-- begin INFORMATION SHOWN --

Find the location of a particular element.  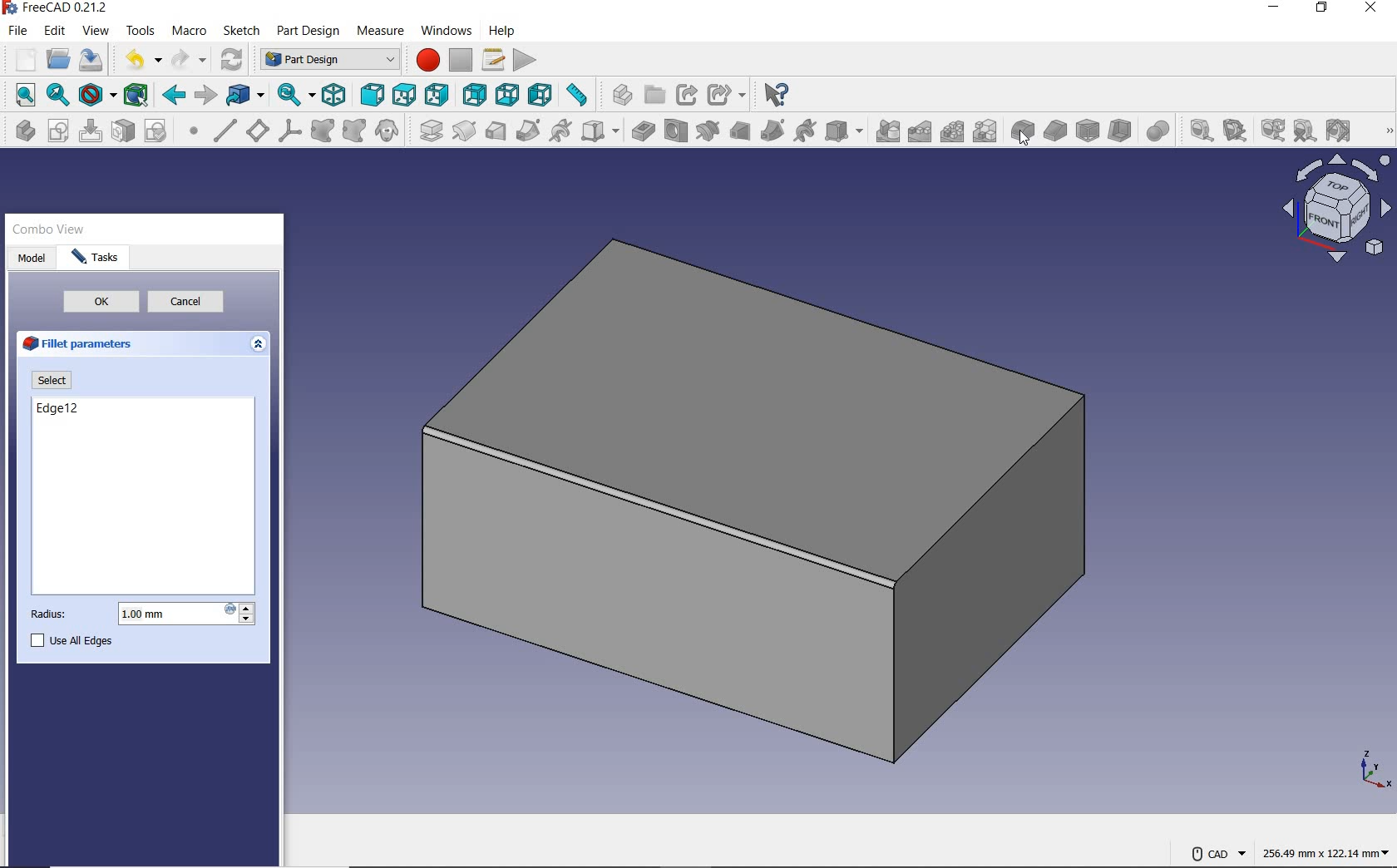

Boolean operation is located at coordinates (1160, 131).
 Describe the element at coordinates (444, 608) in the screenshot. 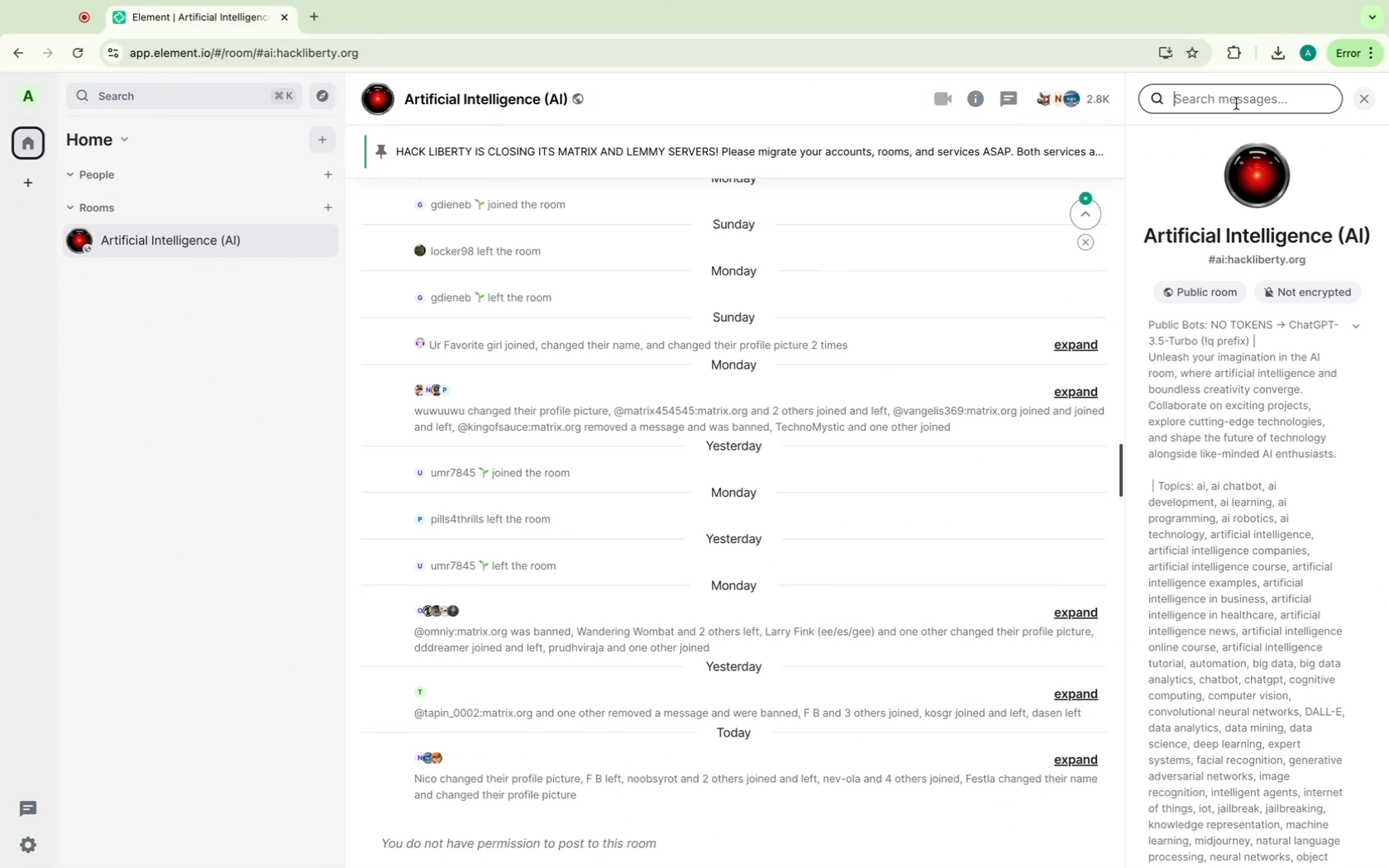

I see `pictures` at that location.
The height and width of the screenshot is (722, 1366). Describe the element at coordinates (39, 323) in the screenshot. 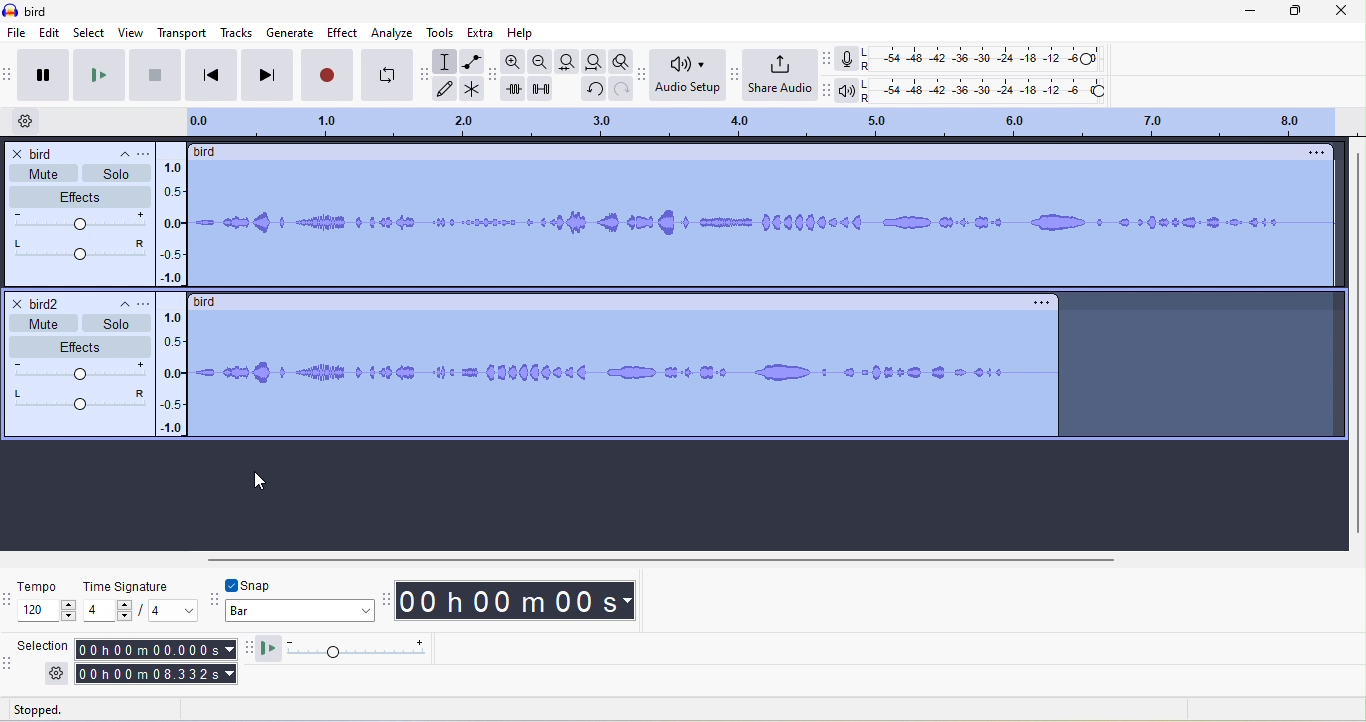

-- end INFORMATION SHOWN --

» **SHORT PROBLEM**
Format the data above as a JSON list of strings, with one string per line and no blank lines. Leave out the pictures.

» **TASK SOLUTION**
[
  "Find the location of a particular element.  ",
  "Boolean operation is located at coordinates (1160, 131).",
  " Describe the element at coordinates (444, 608) in the screenshot. ",
  "I see `pictures` at that location.",
  "The height and width of the screenshot is (722, 1366). Describe the element at coordinates (39, 323) in the screenshot. "
]